▸ TUGAS YANG DIKERJAKAN:
**1)** Tuliskan ulang bagian renungan tentang penderitaan dan ketaatan dari "Berkaitan dengan tema" sampai "yang tidak mudah.".
**2)** Menurut renungan tentang penderitaan dan ketaatan, apa satu hal yang dapat mengatasi penolakan terhadap konsekuensi penderitaan?
**3)** Lanjutkan renungan tentang penderitaan dan ketaatan, dimulai setelah kalimat terakhir yang tercantum.

▸ TEKS HALAMAN:

Jumat, 16 Oktober 2015

MENDERITA NAMUN TETAP TAAT

Manusia umumnya menghindari dan menolak penderitaan. Namun, tak dapat disangkal, tidak ada manusia yang seteril dari derita. Setiap orang pernah mengalami kesulitan dan pergumulan yang kemudian kita mesebutnya sebagai penderitaan. Ada pelbagai sebab manusia mengalami penderitaan, antara lain: Kesalahan atau kelalaian diri sendiri, kurangnya ilmu pengetahuan, dimusuhi atau dianiaya orang lain karena tidak sepaham atau kita sama sekali tidak tahu penyebabnya. Untuk yang terakhir ini, biasanya sikap spiritualitas orang percaya akan mengatakan, “Tuhan mempunyai rencana yang indah.”

Berkaitan dengan tema kita, jelaslah yang dimaksud dengan menderita itu bukan akibat kesalahan dan kelalaian sendiri melainkan menderita sebagai konsekuensi ketaatan kepada Tuhan. Dengan kata lain memilih taat kepada Tuhan meskipun konsekuensinya mengalami pelbagai derita. Taat kepada Tuhan mengandung pengertian: senantiasa tunduk, patuh, tidak berlaku curang, setia, disiplin dan selalu mendahulukan kehendak Tuhan. “Menderita namun tetap taat” Kalimat tema ini gampang diucapkan tetapi sulit untuk dijalani! Mengapa?  Sebab, pada umumnya manusia dengan naluri, logika dan segenap kemampuannya punya “sistem” untuk menghindari dan menolak penderitaan itu. Maka untuk dapat mengalahkan “sistem” yang cenderung lari dari penderitaan harus ada sesatu yang lebih bernilai yang dipandang pantas untuk diperjuangan dan bahkan menjadi penopang dalam menjalani kehidupan yang tidak mudah.

Satu hal yang dapat mengatasi penolakan terhadap konsekuensi penderitaan adalah kecintaan dan keyakinan iman yang tulus kepada Allah. Orang yang mengasihi Allah dan mempercayakan hidup kepada-Nya pasti dapat bertahan di tengah kesulitan dan penderitaan yang luar biasa sekalipun. Bukankah pengalaman empirik kita menunjukkan hal itu? Misalnya, seorang ibu akan meninggalkan kenyamanannya, meskipun seharusnya ia dapat menikmati istirahat pada malam hari setelah seharian disibukkan dengan pelbagai urusan rumah tangga ketika anaknya menangis karena popoknya basah atau lapar. Seorang kekasih akan melakukan apa saja, yang dilihat oleh orang lain terkesan nekad, penuh tantangan dan derita demi menyenangkan buah hatinya. Pengalaman empirik yang merelakan diri mengalami derita untuk orang yang dikasihi mestinya dapat menjadi modal untuk melakukannya bagi dan atas nama cinta kepada Allah.

▸ DATA YANG DITAMPILKAN:

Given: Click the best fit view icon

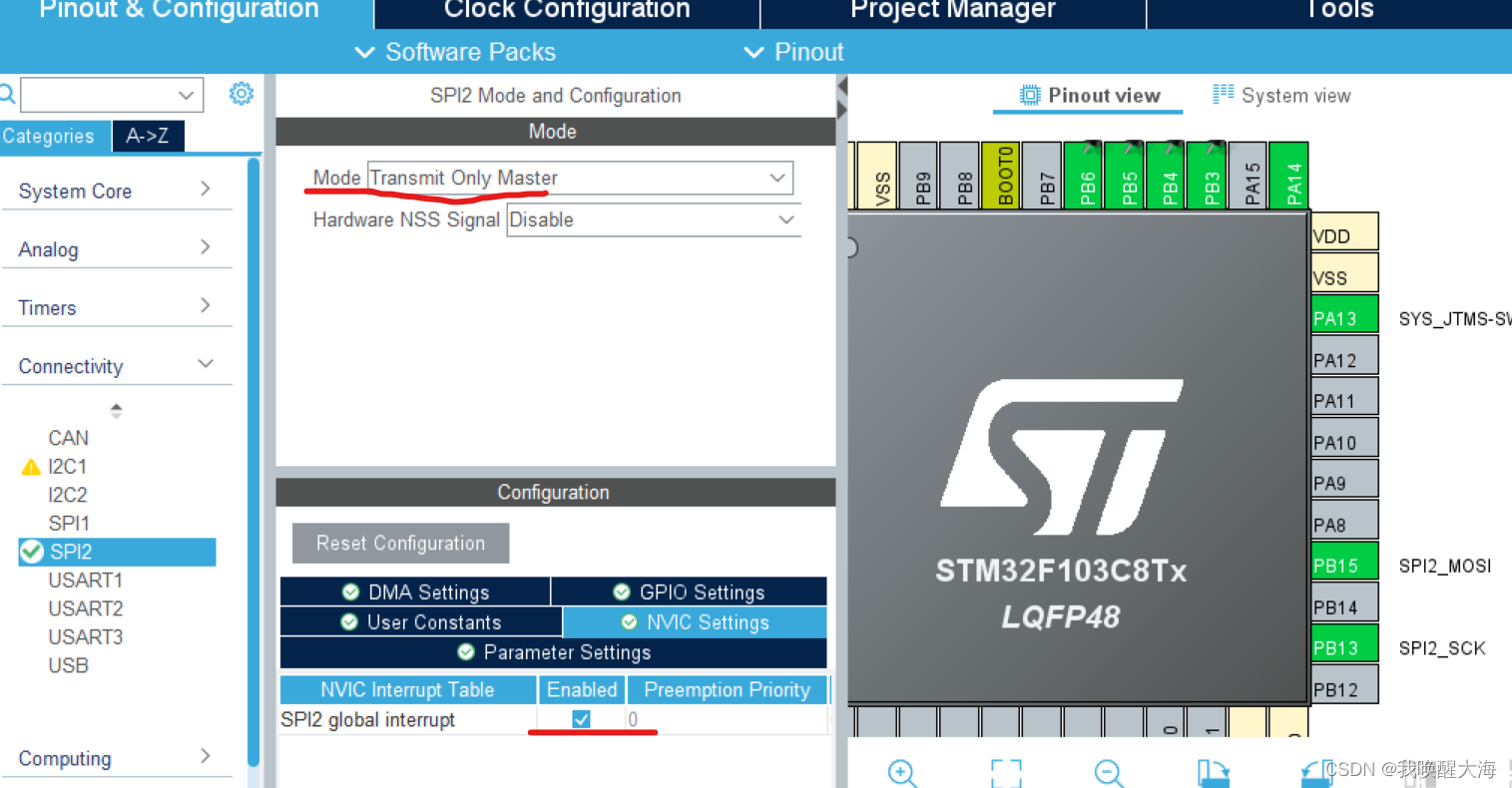Looking at the screenshot, I should (x=1006, y=772).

▸ JAWABAN:
**1)**
Berkaitan dengan tema kita, jelaslah yang dimaksud dengan menderita itu bukan akibat kesalahan dan kelalaian sendiri melainkan menderita sebagai konsekuensi ketaatan kepada Tuhan. Dengan kata lain memilih taat kepada Tuhan meskipun konsekuensinya mengalami pelbagai derita. Taat kepada Tuhan mengandung pengertian: senantiasa tunduk, patuh, tidak berlaku curang, setia, disiplin dan selalu mendahulukan kehendak Tuhan. “Menderita namun tetap taat” Kalimat tema ini gampang diucapkan tetapi sulit untuk dijalani! Mengapa?  Sebab, pada umumnya manusia dengan naluri, logika dan segenap kemampuannya punya “sistem” untuk menghindari dan menolak penderitaan itu. Maka untuk dapat mengalahkan “sistem” yang cenderung lari dari penderitaan harus ada sesatu yang lebih bernilai yang dipandang pantas untuk diperjuangan dan bahkan menjadi penopang dalam menjalani kehidupan yang tidak mudah.

**2)** Kecintaan dan keyakinan iman yang tulus kepada Allah.

**3)**
Yesus Kristus adalah contoh yang sangat gamlang dan jelas. Begitu besar kasih-Nya kepada Bapa-Nya sehingga Ia rela memberikan apa pun, termasuk nyawa-Nya sendiri! Di samping itu Yesus Kristus tahu benar rencana Bapa-Nya atas jalan hidup yang harus Ia tempuh. Dengan sikap seperti ini, penderitaan bukan lagi sebagai hambatan dalam ketaatan kepada Bapa-Nya. Penderitaan justeru membuat semakin nyata ketaatan dan kesetiaan-Nya. Penderitaan menjadi mata uji bagi orang yang mengaku setia kepada-Nya. Dapatkah kita disebut setia jiak tidak pernah melewati masa-masa sulit? Dengan penderitaan yang dialami-Nya, Yesus memenuhi tujuan (teleios) Allah untuk menyelamatkan dunia.

Melalui pengalaman-pengalaman pahit, Yesus mencapai kesempurnaan (teleioun, dari kata sifat teleios). Bagi orang Yunani, sesuatu disebut teleios, sempurna, jika sesuatu itu dapat memenuhi dengan tepat tujuan yang telah ditetapkan semula. Yesus ditetapkan dari semula oleh Bapa-Nya untuk menjadi Mesias. Ya, Mesias yang menderita untuk menyelamatkan dunia dari dosa. Kata teleios tidak dimaksudkan untuk kesempurnaan abstrak dan khayal melainkan dikaitkan dengan fungsinya. Apa yang dikatakan oleh penulis Ibrani adalah sebuah pengalaman derita yang dilewati Yesus sungguh tepat (sempurna) untuk predikat Dia sebagai Juruselamat manusia, Imam Besar yang sejati! Yesus telah dengan sempurna mengerjakan apa yang dikehendaki Allah supaya melalui pelbagai penderitaan bahkan kematian-Nya manusia dapat ditebus dan diselamatkan. Kini manusia tidak lagi membawa hewan kurban agar dapat diselamatkan. Cukup memandang dan mengimani serta meneladani karya agung Sang Imam Besar itu.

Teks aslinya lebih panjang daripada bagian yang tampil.